固体触媒の分子レベル表面構築とXAFSイメージング

唯 美津木 さん

名古屋大学 物質科学国際研究センター

 物質変換・エネルギー変換の要となる固体触媒は、その優れた触媒特性を生かして、現代社会における様々な化学プロセスに用いられている極めて重要な物質群である。しかしながら、反応とともに複数の物質組成が時々刻々変化する固体触媒系において、表面の触媒活性構造やそのダイナミックな働きを理解することは依然として難しい。金属錯体固定化や触媒表面の機能化修飾、分子インプリントなどの表面設計法を基盤とした触媒活性構造の分子レベル構築法を開拓するとともに、触媒反応が進行しているその場 (in situ) で、触媒自身の構造や挙動を直接明らかにできるXAFSイメージング法を立ち上げ、高活性固体触媒の活性構造の空間分布や挙動、反応様式の可視化に成功した。例えば、クリーンエネルギーとして実用化が進められている固体高分子形燃料電池の非破壊三次元診断が可能なトモグラフィー/ラミノグラフィーXAFS法を開発し、実用化・普及に向けた最重要課題の一つである運転時のカソード極の触媒劣化の様子を三次元的に可視化した。
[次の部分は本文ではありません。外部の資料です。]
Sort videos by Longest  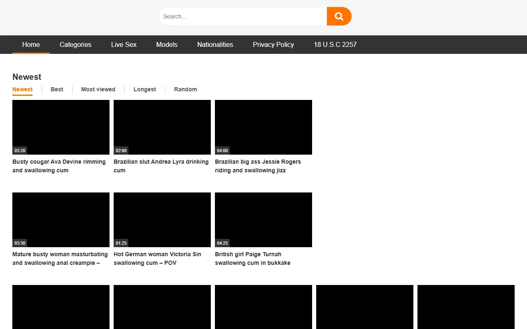point(145,89)
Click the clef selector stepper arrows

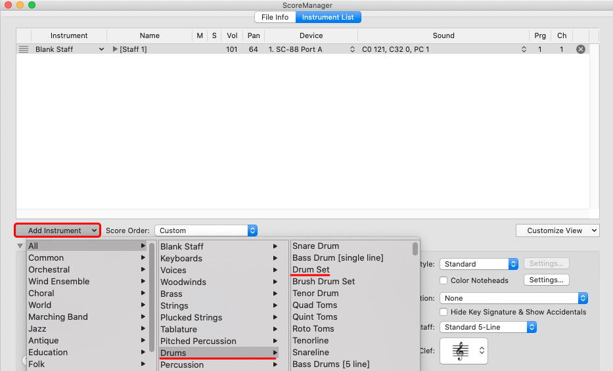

これらの研究は、ブラックボックスとなってきた不均質な固体材料中における触媒活性種分布、挙動、反応様式、劣化様式などの鍵因子を直接観察・研究できる道を切り開き、可視化に基づいた触媒表面の自在構築に向けた新たな研究領域を開拓した。


図
X線ラミノグラフィーXAFS法によって可視化された
固体高分子形燃料電池膜電極接合体内部の白金触媒の三次元分布。